Downhill review: Will Ferrell pulls his punches in a damp snowslide remake

This American warm-over of Ruben Östlund’s icy fatherhood satire Force Majeure brings little to the table besides a withering Julia Louis-Dreyfuss.

Joshua Rothkopf

Julia Louis-Dreyfuss as Billie and Will Ferrell as Pete Stanton in Downhill

Julia Louis-Dreyfuss as Billie and Will Ferrell as Pete Stanton in Downhill

A comedy of collapsing masculinity, Ruben Östlund’s Force Majeure, a 2014 Swedish psychodrama about a ski trip gone belly up, found endless ways to box in its unravelling dad. Downhill, the perfectly unnecessary US remake, doesn’t have nearly as much visual sophistication; its co-directors, Nat Faxon and Jim Rash, are better known as screenwriters (The Descendants).

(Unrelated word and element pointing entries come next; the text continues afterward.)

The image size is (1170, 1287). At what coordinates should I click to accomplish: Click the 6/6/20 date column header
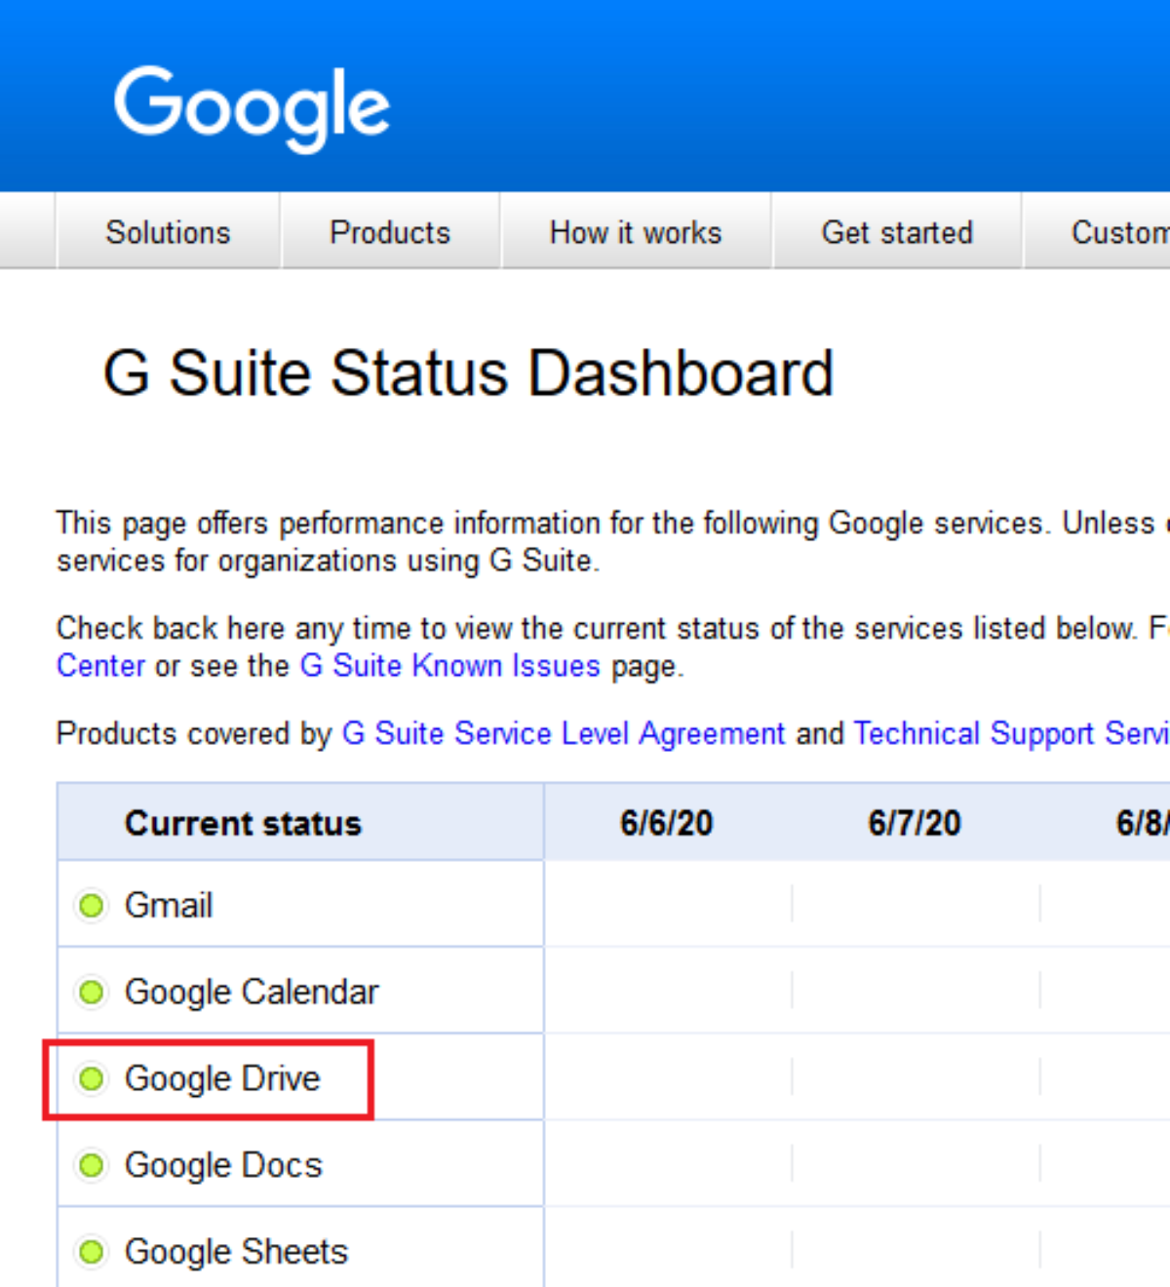667,823
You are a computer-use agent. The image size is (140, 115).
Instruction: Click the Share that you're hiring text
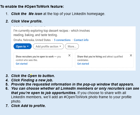90,57
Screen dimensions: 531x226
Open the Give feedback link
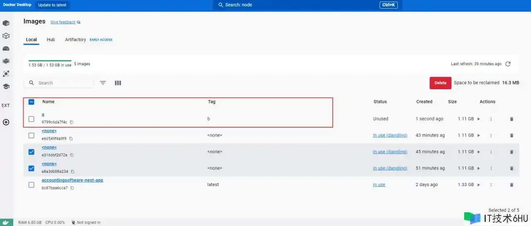[x=63, y=22]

Still, the premise is too durable to botch. A family – now distinctly American and neurotic amid the free-spirited guests of a Eurotrashy chalet – witnesses a ‘controlled avalanche’ that’s too close for comfort. When the cloud of snow lifts, Pete (Will Ferrell) is noticed to have selfishly sprinted away from danger, leaving his wife and kids behind.

Julia Louis-Dreyfus makes a meal out of her big confrontation, less a confession of disappointment than an outpouring of withering marital fury. (It’s Downhill’s one improvement on the original: other modifications are showy and ineffective, such as a luge chase and a meltdown over a missing glove at a helicopter base.)

Inexplicably, Ferrell is the weakest link, downplaying his character’s blooming sense of insecurity despite a celebrated propensity for arialike tantrums. Why wasn’t he allowed to go full Step Brothers and weep out his failure in the hotel hallway while maids look on? If you saw Force Majeure, that’s the scene we were all waiting for.

Silicon Valley’s Zach Woods, meanwhile, as a co-worker hoping to steer clear of the mess, is too timid to provide a comic foil. The movie turns ice into slush.